Lee et al. [2]. speculated that the excessive use of smartphones at near may overstimulate accommodation and vergence, causing the medial rectus (MR) muscle to become dominant; this in turn may result in low fusional divergence ability and latent esophoria, resulting in the development of manifest esotropia. Our study included an 18-year-old patient who developed AACE after watching three- dimensional attractions. We consider that out-of-the-ordinary dichoptic viewing, such as three- dimensional attractions, triggers vergence-accommodation conflict, and a large parallax stimulus becomes a convergence stimulus that exceeds relative convergence, resulting in not only disruption of fusion but also disruption of vergence-accommodation regulation. Therefore, the imbalance among vergence, accommodation, and convergence due to excessive use of smartphones at near may be involved in the onset of AACE rather than refractive error, even if uncorrected myopia is involved [3, 13].

Cai et al. [15]. first reported that the distance of the MR insertion from the limbus was shorter in patients with AACE than in patients with exotropia. It is assumed that the shorter distance of MR insertion may lead to strengthening of convergence tonus, resulting in an imbalance between convergence and divergence and subsequent esotropia. However, Lai et al. [16]. and Niyaz et al. [17] indicated that the distance of the MR insertion from the limbus was not significantly different among patients with esotropia, patients with exotropia, and control patients. Therefore, whether the shorter distance of the MR from the limbus is characteristically recognized only in patients with AACE needs to be examined in a larger population. Nevertheless, it is considered to be a possible predisposing factor for AACE.

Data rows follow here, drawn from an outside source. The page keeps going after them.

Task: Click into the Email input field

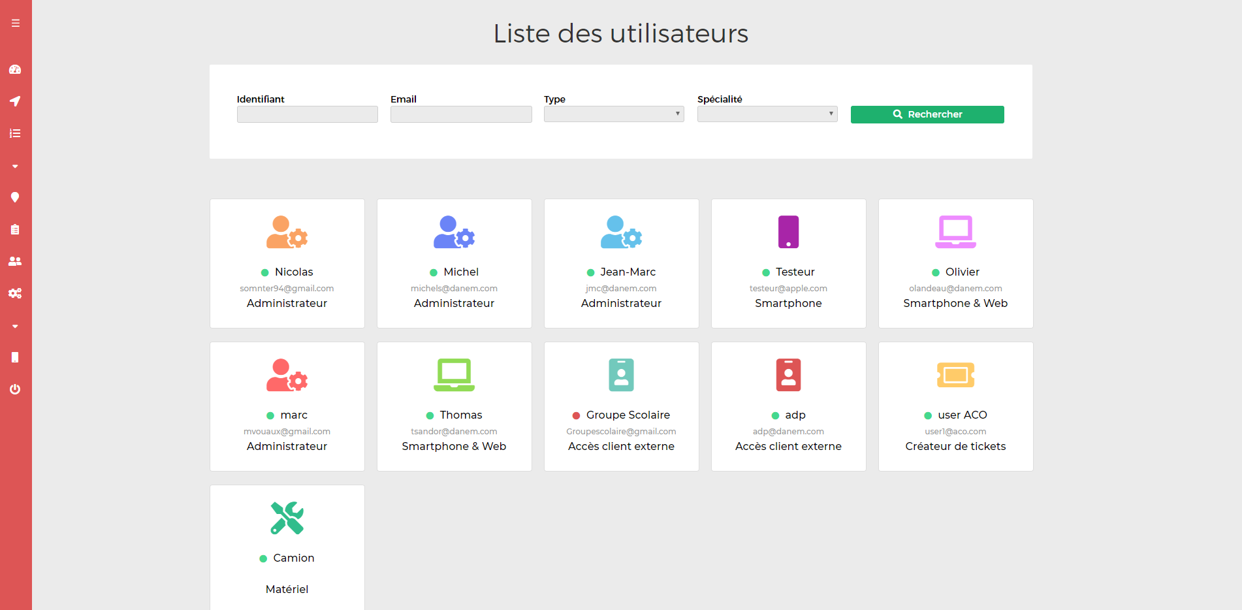Action: click(x=461, y=114)
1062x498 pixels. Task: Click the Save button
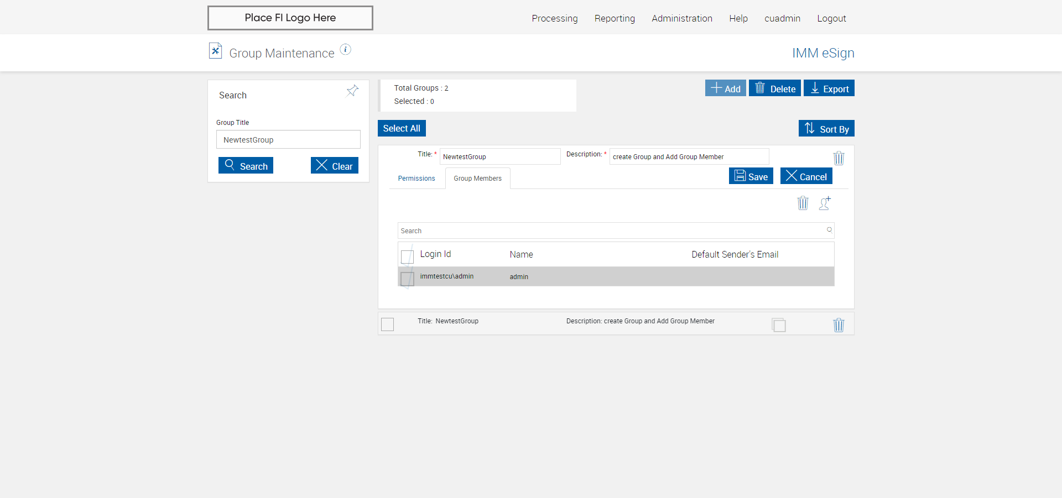751,176
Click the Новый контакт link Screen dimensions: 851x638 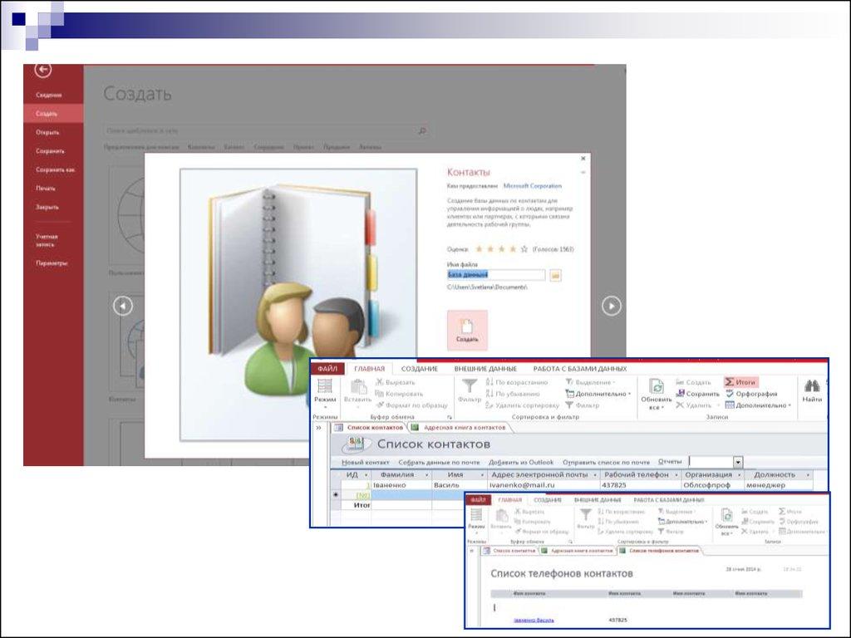pyautogui.click(x=366, y=462)
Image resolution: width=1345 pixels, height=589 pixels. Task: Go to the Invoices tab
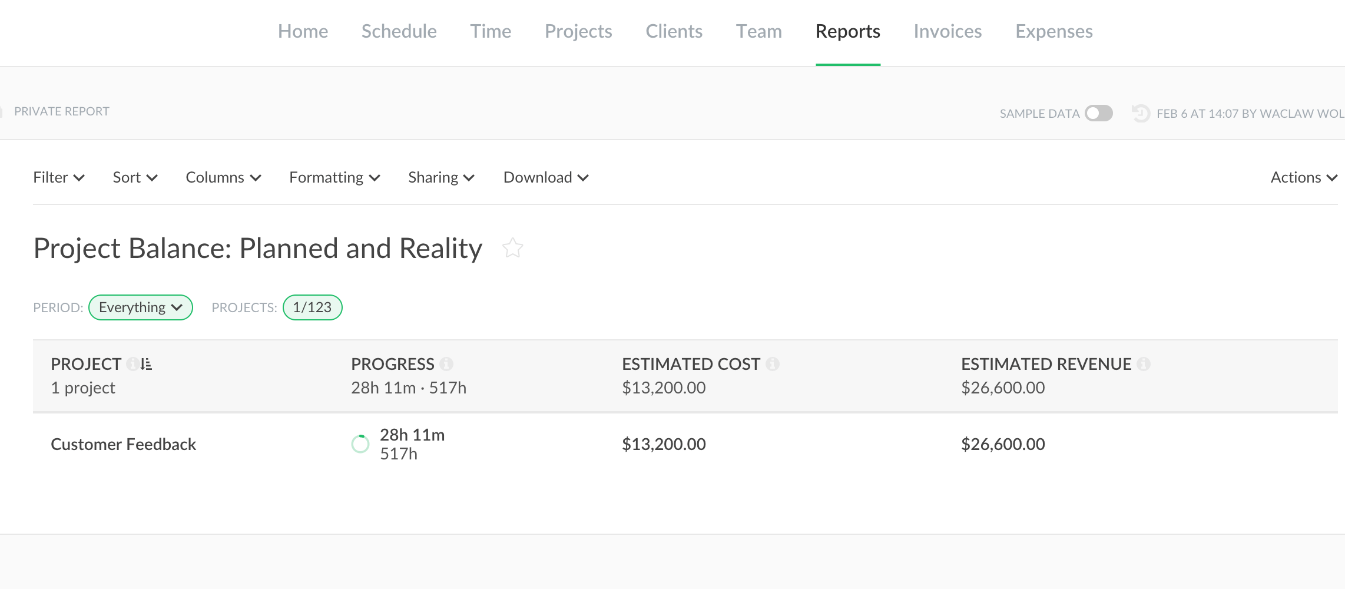pyautogui.click(x=948, y=31)

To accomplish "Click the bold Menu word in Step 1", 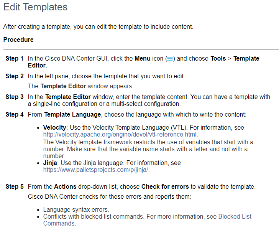I will tap(143, 58).
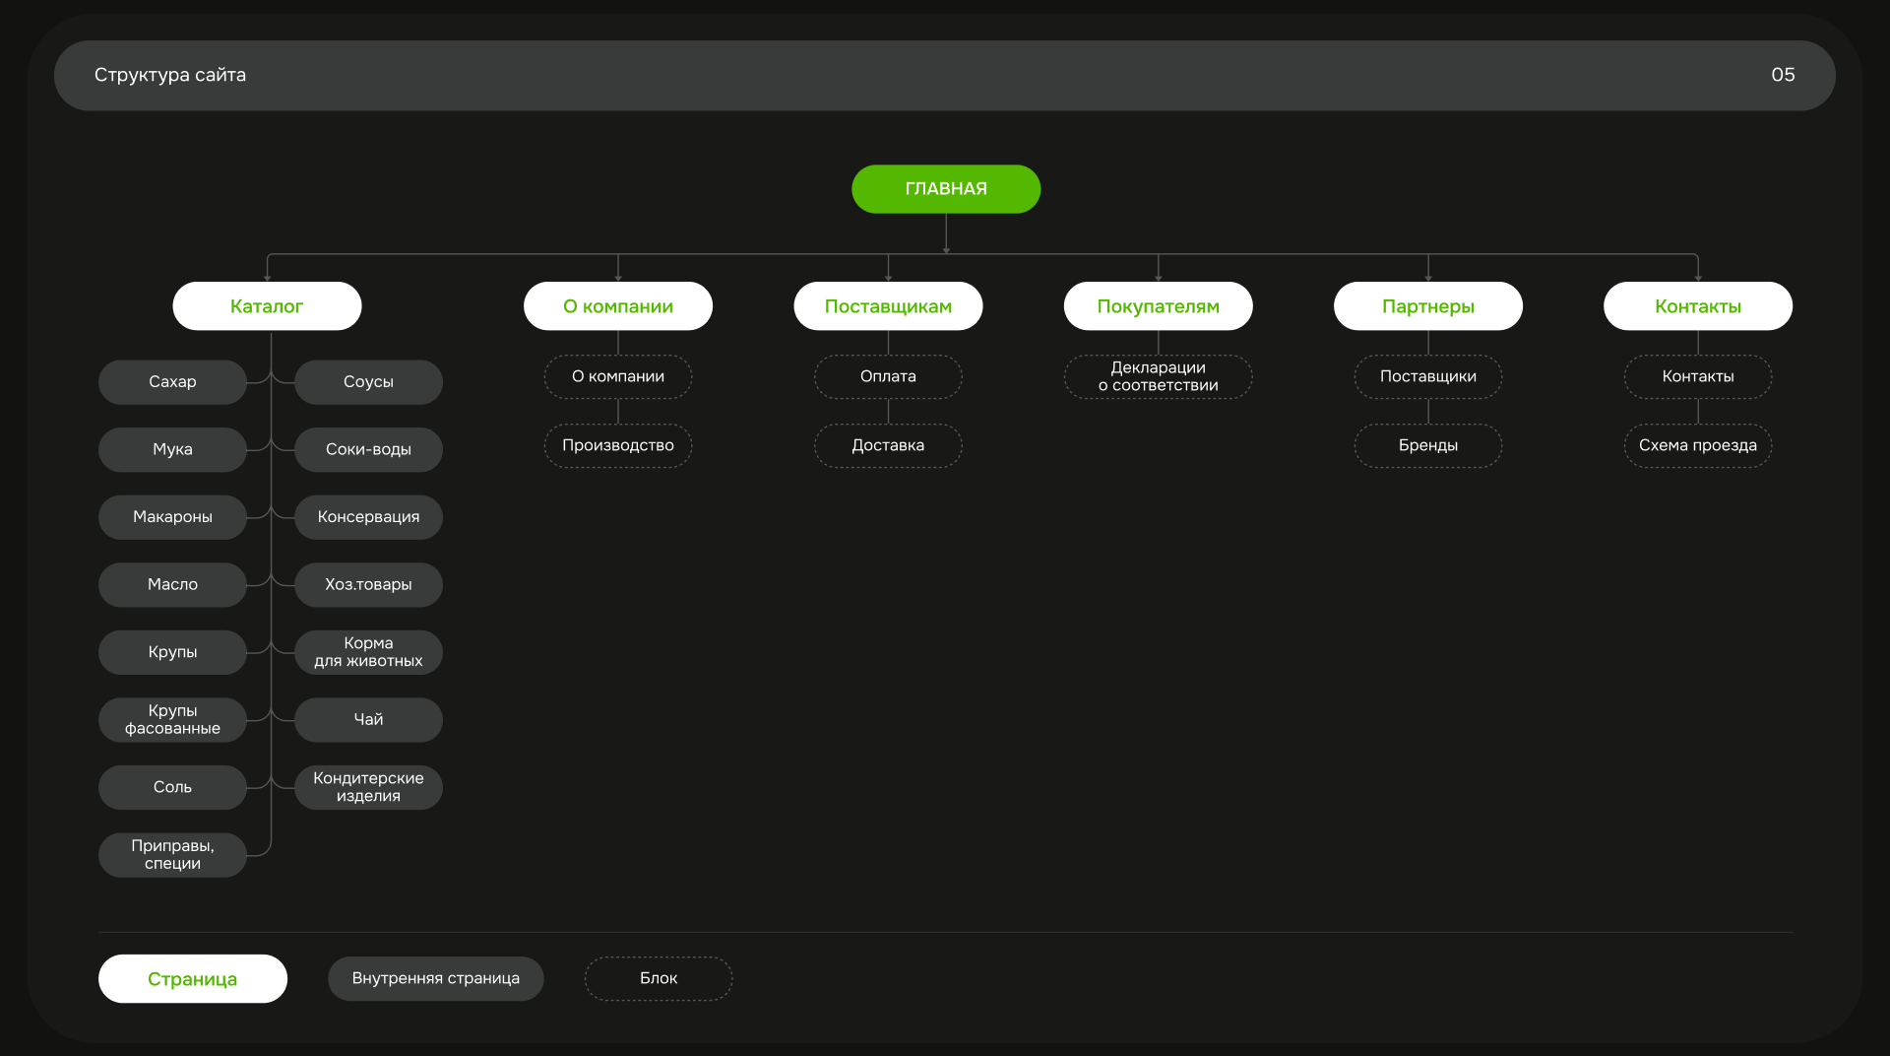
Task: Click the Страница legend item
Action: tap(192, 979)
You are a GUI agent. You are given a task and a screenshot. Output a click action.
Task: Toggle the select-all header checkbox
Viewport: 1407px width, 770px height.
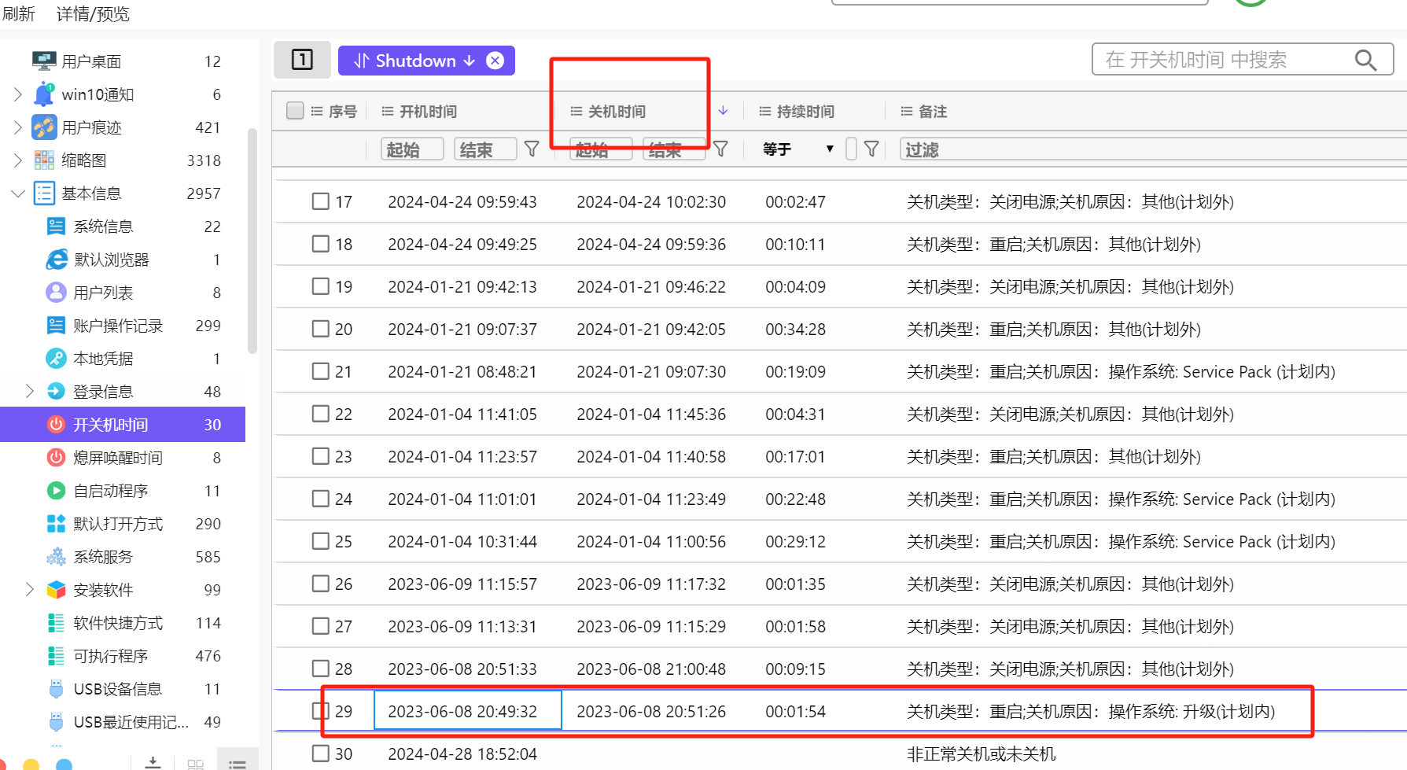295,111
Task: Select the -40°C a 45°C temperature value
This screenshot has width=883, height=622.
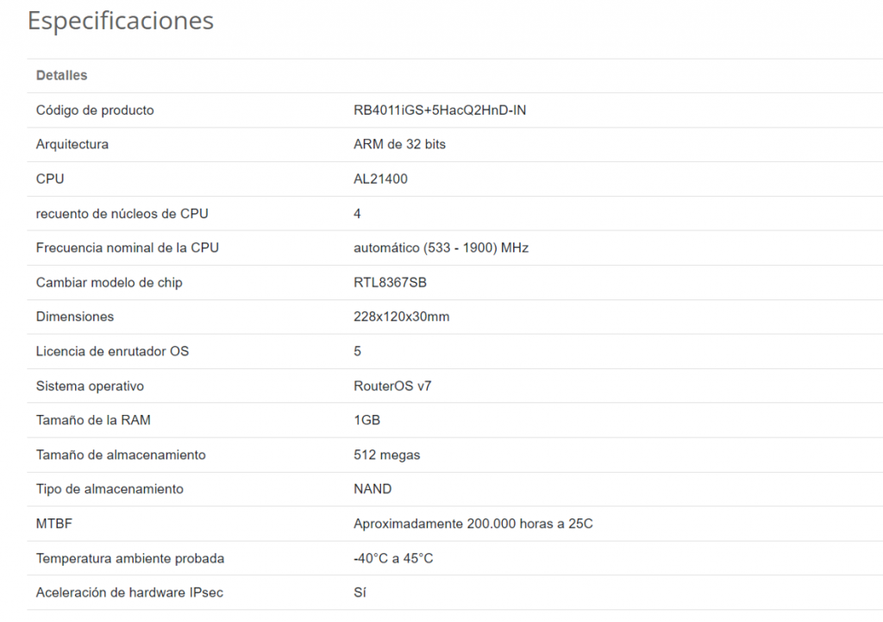Action: click(394, 559)
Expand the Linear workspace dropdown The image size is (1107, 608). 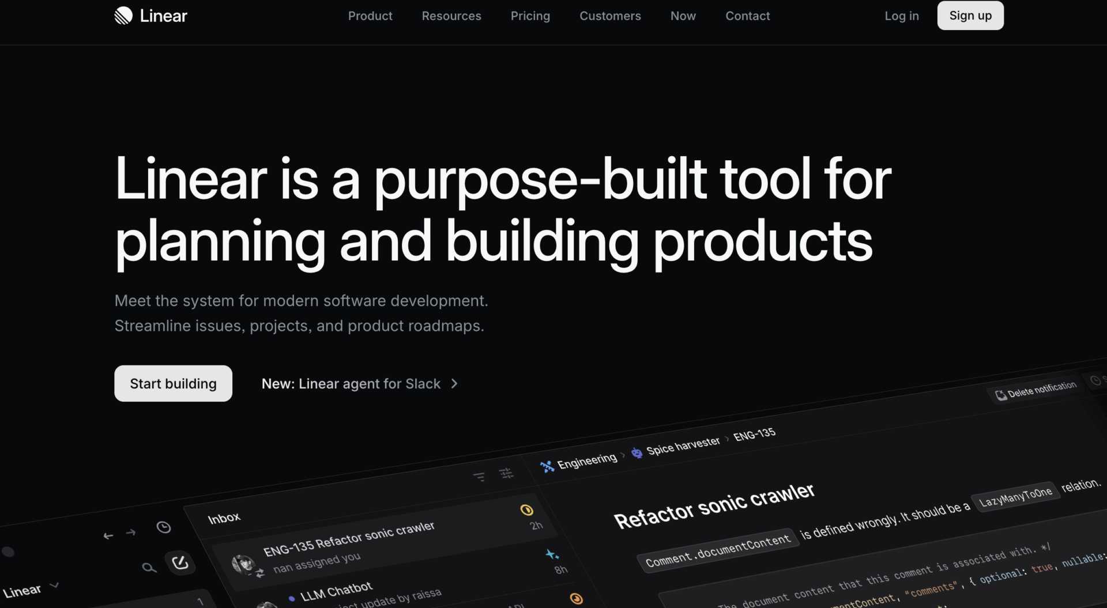coord(54,586)
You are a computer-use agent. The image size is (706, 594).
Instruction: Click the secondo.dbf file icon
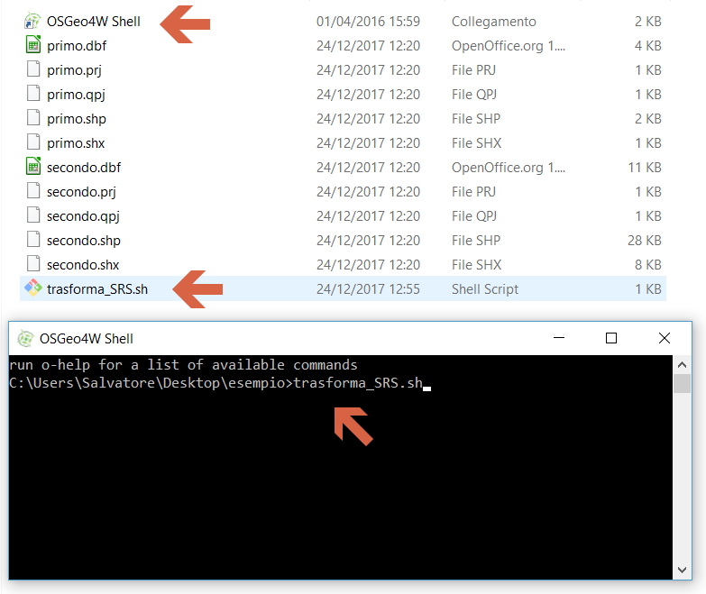pos(33,168)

This study has some limitations. First, because of the single-center and retrospective nature of our study, the data were limited to what was available in the patients’ records and the small proportions. We excluded patients with decompensated esotropia to focus only on patients with acquired and acute-onset diplopia or esotropia without a congenital element. Second, the duration of smartphone use per day was not confirmed for all patients. In addition, we were unable to confirm whether the distance was extremely close or not during use of the smartphones. Looking at smartphones at extremely close distances may be a risk factor for onset of AACE.

Vagge et al. [18]. described four patients with AACE who presented during the national lockdown due to COVID-19 in Italy. All patients spent 8 to 10 h a day using computers, tablets, and smartphones to play, access school lessons, and navigate social networks. The prolonged school closures and home confinement during the COVID-19 lockdown period resulted in important lifestyle behavioral changes, such as a significant increase in screen time [19], highlighting the risk of an increased myopia burden due to these new lifestyle habits [20]. However, it also indicates that excessive application of near vision might have other detrimental consequences, including the onset of AACE. This study was not affected by COVID-19 because it reviewed patients with AACE from 2008 to 2019. The transition of patients with AACE after 2020 should be noted in future research.

In Japan, multicenter research on AACE began in 2018, and we expect that much information on the relationship between digital devices and the onset of AACE will soon become available.